**Tarefa**
Cite na íntegra, sem qualquer alteração, o texto abaixo sobre o chimarrão e o câncer de esôfago.

**Texto**
O gastroenterologista do Hospital Escola da Universidade Federal de Pelotas (HE/UFPel), Lucas Freire, diz que o chimarrão, em si, não é um alimento que oferece risco, mas o problema está na temperatura da água. “A gente sabe que bebidas quentes, independentemente de qual seja, como os chás e cafés, podem causar uma lesão do esôfago, que é um fator de risco importante para o câncer”, explica.

O Rio Grande do Sul tem uma incidência maior de câncer de esôfago comparado com o restante do país, porém precisa-se de estudos mais detalhados para apontar a água quente do mate como principal causador. “Isso porque há fatores de riscos bem mais frequentes na nossa região, que são o consumo de álcool e o tabagismo. A água muito quente associada à ingestão de álcool e tabagismo pode potencializar o surgimento do câncer”. Para o especialista, a prevenção ainda é a melhor alternativa, pois a evolução da doença aparece com a disfagia, ou seja, a dor ao engolir um alimento. Mas isso ocorre de forma tardia, ou seja, quando a doença está em estado avançado. Outros fatores de risco para o câncer de esôfago, segundo Freire, são a idade, história familiar e a obesidade.

**Dados**
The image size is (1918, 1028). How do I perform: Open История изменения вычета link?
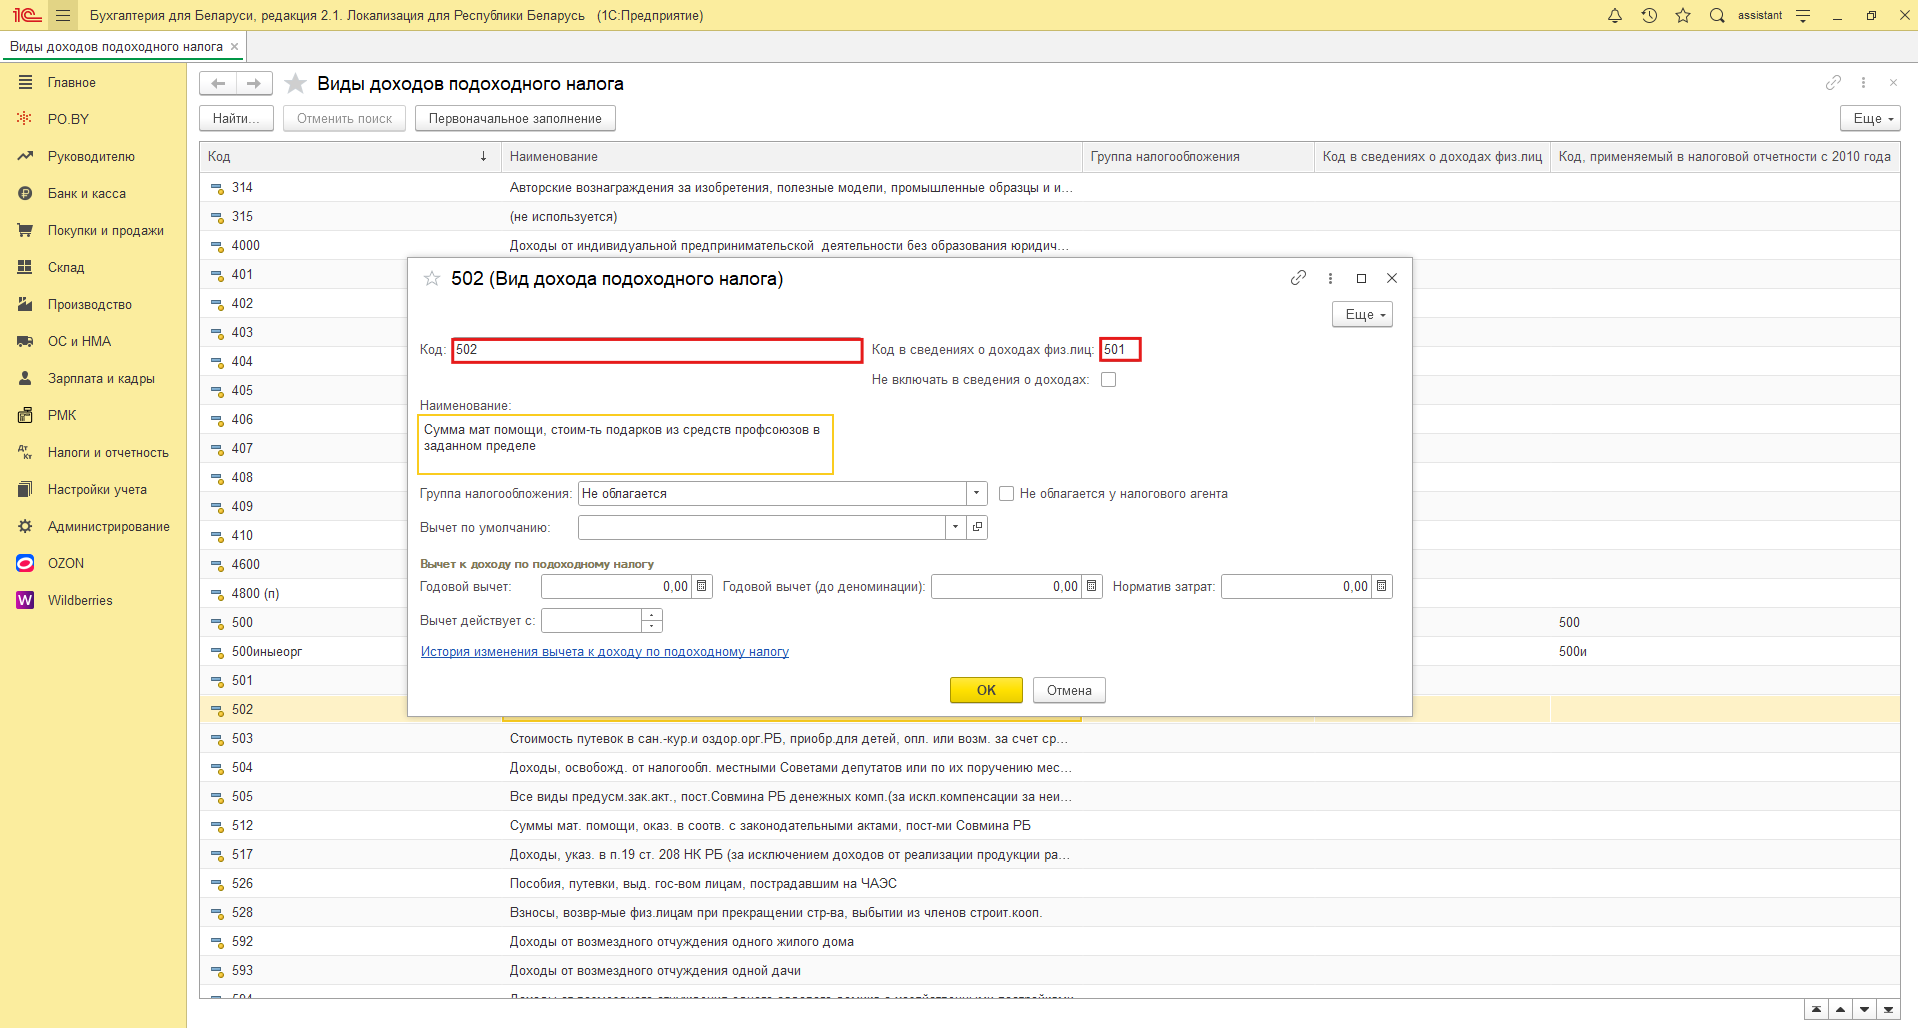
==
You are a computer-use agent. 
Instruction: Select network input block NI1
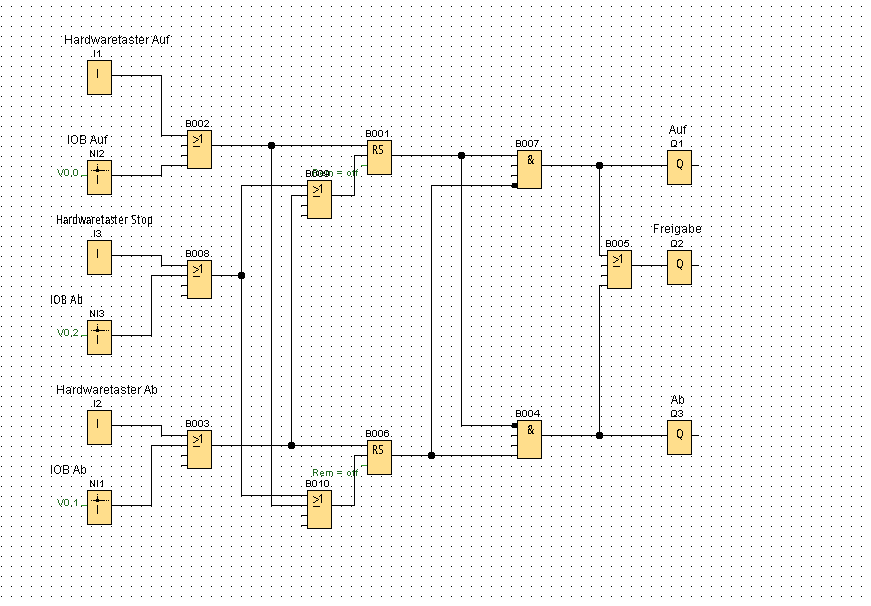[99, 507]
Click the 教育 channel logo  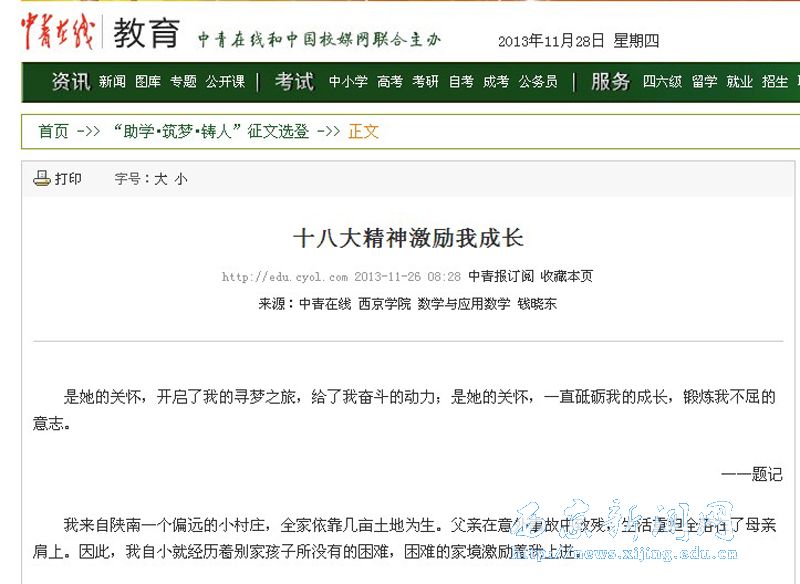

**Sua solução**
O gastroenterologista do Hospital Escola da Universidade Federal de Pelotas (HE/UFPel), Lucas Freire, diz que o chimarrão, em si, não é um alimento que oferece risco, mas o problema está na temperatura da água. “A gente sabe que bebidas quentes, independentemente de qual seja, como os chás e cafés, podem causar uma lesão do esôfago, que é um fator de risco importante para o câncer”, explica.

O Rio Grande do Sul tem uma incidência maior de câncer de esôfago comparado com o restante do país, porém precisa-se de estudos mais detalhados para apontar a água quente do mate como principal causador. “Isso porque há fatores de riscos bem mais frequentes na nossa região, que são o consumo de álcool e o tabagismo. A água muito quente associada à ingestão de álcool e tabagismo pode potencializar o surgimento do câncer”. Para o especialista, a prevenção ainda é a melhor alternativa, pois a evolução da doença aparece com a disfagia, ou seja, a dor ao engolir um alimento. Mas isso ocorre de forma tardia, ou seja, quando a doença está em estado avançado. Outros fatores de risco para o câncer de esôfago, segundo Freire, são a idade, história familiar e a obesidade.